Document segment:
Content starts
Ukraine war exposes cracks in US ties to Middle East allies

The UAE and Saudi Arabia are pursuing their own interests, analysts say, as the US urges a united front against Russia’s Putin.

A Ukrainian service member walks in a destroyed village on the front line in the east Kyiv region of Ukraine on March 21, 2022 [File: Gleb Garanich/Reuters]
With Russia’s invasion of Ukraine dominating discussions around the world, the Biden administration has been promoting global unity against what it calls Russian President Vladimir Putin’s “war of choice”.

But despite those efforts, the conflict has highlighted cracks in some of the United States’ most prominent alliances in the Middle East, notably with the United Arab Emirates (UAE) and Saudi Arabia.

The latest manifestation of this apparent rift came last week when the UAE hosted Syrian President Bashar al-Assad despite repeated warnings from Washington against normalising ties with the government in Damascus. It was Assad’s first visit to an Arab country since the Syrian civil war broke out in 2011, and it came weeks after the Syrian president expressed full support for the Russian invasion of Ukraine.
Content ends
Exercise objective: In the article about the Ukraine war and US ties to Middle East allies, which two Gulf countries does it name as the allies where cracks have appeared?

Dataset excerpt:
Content starts
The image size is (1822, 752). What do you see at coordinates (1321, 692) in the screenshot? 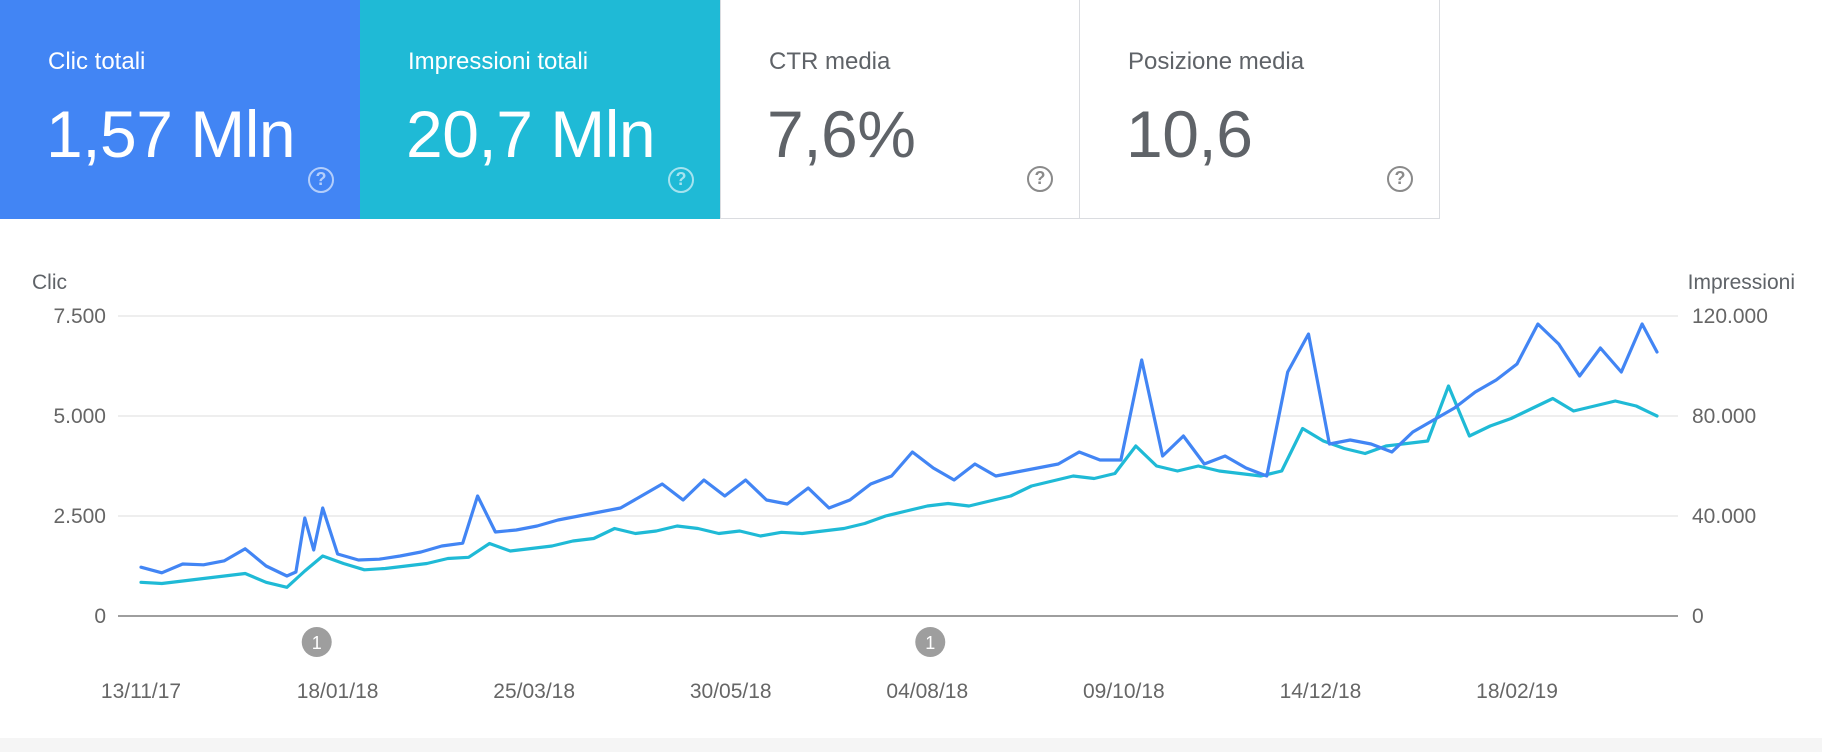
I see `x-tick-label: 14/12/18` at bounding box center [1321, 692].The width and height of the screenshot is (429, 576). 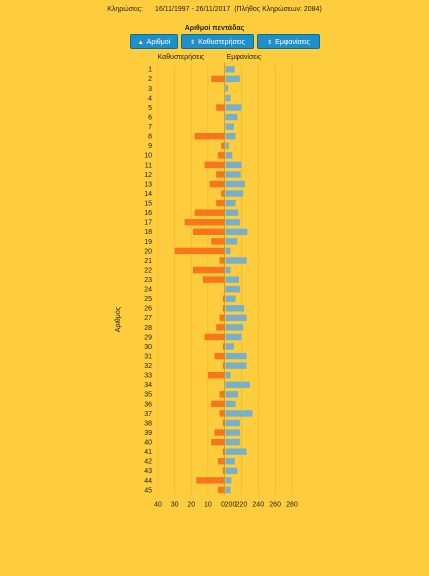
Content ends
Response area: The United Arab Emirates (UAE) and Saudi Arabia.